=== What you should do ===
The expected result is the full set of records, copied precisely, with images dropped.

- - -

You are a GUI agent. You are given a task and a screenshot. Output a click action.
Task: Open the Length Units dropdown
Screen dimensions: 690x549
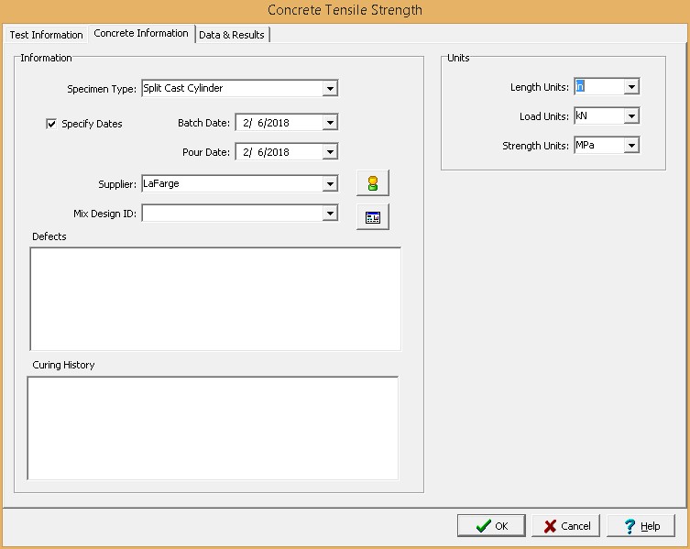click(x=630, y=87)
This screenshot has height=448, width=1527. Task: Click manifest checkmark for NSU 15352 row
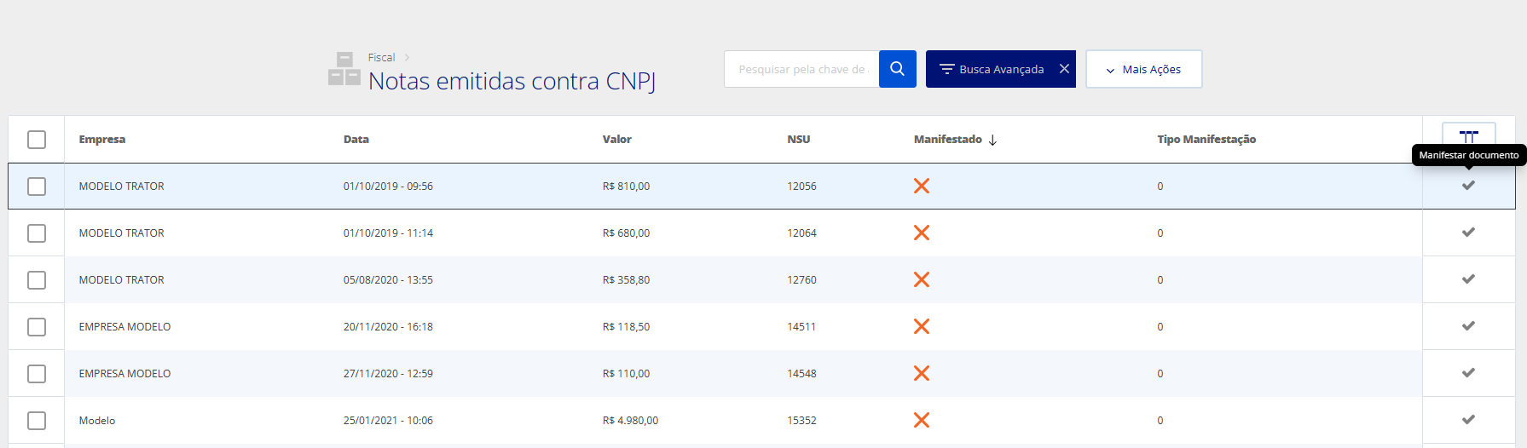coord(1468,420)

- - -

=== Output of the task ===
You are a GUI agent. You are given a task and a screenshot. Output a click action.
Task: Open the Length Units dropdown
Screen dimensions: 690x549
click(x=630, y=87)
This screenshot has height=448, width=1527. Task: Click manifest checkmark for NSU 15352 row
coord(1468,420)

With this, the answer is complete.